WHO confirms fatal Nipah case in Bangladesh's Rajshahi Division
A woman in Rajshahi died after a laboratory-confirmed Nipah infection, prompting contact tracing and stepped-up surveillance across the region.

The World Health Organization has confirmed a laboratory‑verified fatal case of Nipah virus infection in Bangladesh’s Rajshahi Division, renewing regional vigilance after recent cases in neighbouring India. The patient, described as a woman aged between 40 and 50, developed symptoms on Jan. 21 and was admitted to hospital on Jan. 28, where samples were taken and tests returned positive the following day.
“On 3 February 2026, the International Health Regulations National Focal Point (IHR NFP) for Bangladesh notified WHO of one confirmed case of Nipah virus (NiV) infection in Rajshahi Division,” the WHO said in its notification. Medical accounts published in local reports trace the illness from initial fever and headache to hypersalivation, disorientation and convulsions before her death about a week after symptoms began. Authorities collected throat swabs and blood samples at admission; laboratory confirmation came the day after samples were taken.
Investigators say the patient had no recent travel history but had consumed raw date palm sap, a known vehicle for spillover from fruit bats. Health officials identified 35 people who had contact with the patient; “All 35 people who had contact with the patient are being monitored and have tested negative for the virus, and no further cases have been detected to date,” WHO reporting said.
The announcement follows two confirmed Nipah infections in West Bengal, India, earlier this month, a development that prompted several countries in the region to tighten screening measures at airports. Malaysia, Thailand, Indonesia and Pakistan implemented temperature checks for incoming travellers after India’s cases were reported. Despite the cross‑border concern, WHO assessed the immediate risk of international spread as low and said it does not recommend travel or trade restrictions based on current information.

WHO chief Tedros Adhanom Ghebreyesus framed the response as precautionary. He called Nipah a “rare but serious disease” and said, “Authorities have increased disease surveillance and testing, implemented prevention and control measures in health care settings, and are keeping the public informed about how to protect themselves.”

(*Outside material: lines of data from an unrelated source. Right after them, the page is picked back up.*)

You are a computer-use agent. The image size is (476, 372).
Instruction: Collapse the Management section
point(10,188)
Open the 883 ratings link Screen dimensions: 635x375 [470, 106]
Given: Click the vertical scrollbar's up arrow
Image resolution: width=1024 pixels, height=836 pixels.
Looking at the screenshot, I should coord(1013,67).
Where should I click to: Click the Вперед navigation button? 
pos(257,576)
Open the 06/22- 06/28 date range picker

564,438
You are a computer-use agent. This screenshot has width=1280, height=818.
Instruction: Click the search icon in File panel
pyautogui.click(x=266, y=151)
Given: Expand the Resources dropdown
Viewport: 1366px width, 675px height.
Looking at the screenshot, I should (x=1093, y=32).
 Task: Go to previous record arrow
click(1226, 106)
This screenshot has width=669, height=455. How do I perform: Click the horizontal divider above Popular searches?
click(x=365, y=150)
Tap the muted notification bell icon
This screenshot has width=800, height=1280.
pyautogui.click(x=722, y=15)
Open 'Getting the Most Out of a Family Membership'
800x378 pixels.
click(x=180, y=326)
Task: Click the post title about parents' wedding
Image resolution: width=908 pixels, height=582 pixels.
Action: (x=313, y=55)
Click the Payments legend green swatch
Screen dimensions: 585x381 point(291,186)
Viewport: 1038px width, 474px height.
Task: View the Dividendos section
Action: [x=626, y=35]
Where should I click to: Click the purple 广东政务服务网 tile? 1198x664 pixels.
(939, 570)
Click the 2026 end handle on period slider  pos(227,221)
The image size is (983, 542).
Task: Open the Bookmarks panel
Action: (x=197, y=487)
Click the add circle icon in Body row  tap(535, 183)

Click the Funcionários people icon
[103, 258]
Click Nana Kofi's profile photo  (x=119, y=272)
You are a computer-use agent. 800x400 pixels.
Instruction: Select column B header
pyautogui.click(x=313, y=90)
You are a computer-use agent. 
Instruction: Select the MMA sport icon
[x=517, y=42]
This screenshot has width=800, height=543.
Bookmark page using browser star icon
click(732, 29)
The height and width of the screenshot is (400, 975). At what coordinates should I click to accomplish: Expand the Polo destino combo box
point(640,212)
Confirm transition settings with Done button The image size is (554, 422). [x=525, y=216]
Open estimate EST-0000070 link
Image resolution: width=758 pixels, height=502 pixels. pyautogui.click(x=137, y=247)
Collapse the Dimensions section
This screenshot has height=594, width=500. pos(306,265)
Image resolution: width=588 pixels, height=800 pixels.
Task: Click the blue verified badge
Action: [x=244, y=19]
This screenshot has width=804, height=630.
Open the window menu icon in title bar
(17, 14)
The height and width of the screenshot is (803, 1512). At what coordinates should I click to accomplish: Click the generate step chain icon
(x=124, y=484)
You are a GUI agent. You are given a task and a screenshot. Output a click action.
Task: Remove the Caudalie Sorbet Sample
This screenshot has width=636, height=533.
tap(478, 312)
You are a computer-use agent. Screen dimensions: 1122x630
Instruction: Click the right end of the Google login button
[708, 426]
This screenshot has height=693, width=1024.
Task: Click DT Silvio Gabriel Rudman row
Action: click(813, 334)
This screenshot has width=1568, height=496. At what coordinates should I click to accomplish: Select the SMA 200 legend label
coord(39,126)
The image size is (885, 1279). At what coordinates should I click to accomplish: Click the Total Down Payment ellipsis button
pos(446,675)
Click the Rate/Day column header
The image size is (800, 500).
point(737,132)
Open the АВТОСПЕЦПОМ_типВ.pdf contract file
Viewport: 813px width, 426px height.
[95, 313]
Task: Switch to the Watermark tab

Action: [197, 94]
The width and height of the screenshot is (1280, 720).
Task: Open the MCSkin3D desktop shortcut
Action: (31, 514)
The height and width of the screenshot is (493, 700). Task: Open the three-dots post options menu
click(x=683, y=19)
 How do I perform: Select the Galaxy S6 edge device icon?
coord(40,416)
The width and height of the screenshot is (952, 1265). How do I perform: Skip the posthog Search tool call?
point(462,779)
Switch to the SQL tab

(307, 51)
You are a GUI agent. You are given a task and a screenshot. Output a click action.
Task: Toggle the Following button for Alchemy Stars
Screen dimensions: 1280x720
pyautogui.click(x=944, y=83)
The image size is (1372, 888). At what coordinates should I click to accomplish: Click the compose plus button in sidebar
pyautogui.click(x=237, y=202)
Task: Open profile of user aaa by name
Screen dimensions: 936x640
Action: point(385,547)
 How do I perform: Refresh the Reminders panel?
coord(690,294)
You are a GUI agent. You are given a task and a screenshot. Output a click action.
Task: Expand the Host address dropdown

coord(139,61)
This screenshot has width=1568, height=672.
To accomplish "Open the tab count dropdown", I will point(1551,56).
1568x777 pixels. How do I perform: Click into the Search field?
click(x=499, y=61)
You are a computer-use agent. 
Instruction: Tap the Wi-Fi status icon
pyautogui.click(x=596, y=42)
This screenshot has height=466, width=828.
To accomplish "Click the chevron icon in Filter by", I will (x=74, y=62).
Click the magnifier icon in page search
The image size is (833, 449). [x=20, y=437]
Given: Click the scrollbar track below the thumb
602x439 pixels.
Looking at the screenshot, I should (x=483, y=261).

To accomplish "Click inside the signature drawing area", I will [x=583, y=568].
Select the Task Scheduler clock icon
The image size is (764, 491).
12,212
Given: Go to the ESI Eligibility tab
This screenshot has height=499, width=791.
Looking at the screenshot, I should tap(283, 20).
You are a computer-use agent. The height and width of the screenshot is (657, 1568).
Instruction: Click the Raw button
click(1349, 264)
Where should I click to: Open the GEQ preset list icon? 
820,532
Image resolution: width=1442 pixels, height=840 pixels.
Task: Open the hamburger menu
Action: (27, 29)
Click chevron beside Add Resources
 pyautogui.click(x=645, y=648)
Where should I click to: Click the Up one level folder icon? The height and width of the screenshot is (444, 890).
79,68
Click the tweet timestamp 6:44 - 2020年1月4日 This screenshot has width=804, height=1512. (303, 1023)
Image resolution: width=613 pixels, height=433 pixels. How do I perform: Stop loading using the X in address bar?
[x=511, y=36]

Nipah is not new to Bangladesh. Public health records show outbreaks occur seasonally between December and April, and since 2001 the country has reported several hundred cases. Last year, four laboratory‑confirmed fatal cases were recorded. The virus can be deadly; published estimates put the case fatality rate as high as 75 percent in some outbreaks, and there are no licensed medicines or vaccines specifically for Nipah. Transmission most often stems from products contaminated by infected bats, such as fruit or raw date palm sap, and the virus generally does not spread easily from person to person.
The immediate priority for Bangladeshi health authorities and international partners is containment through contact tracing, testing and hospital infection control, while keeping communities informed about avoiding exposure to bat‑contaminated foods. Officials have so far reported no evidence of onward transmission beyond the monitored contacts. Public health experts say rapid detection and sustained surveillance are critical to limit further spread and to protect neighbouring countries already watching for signs of new cases.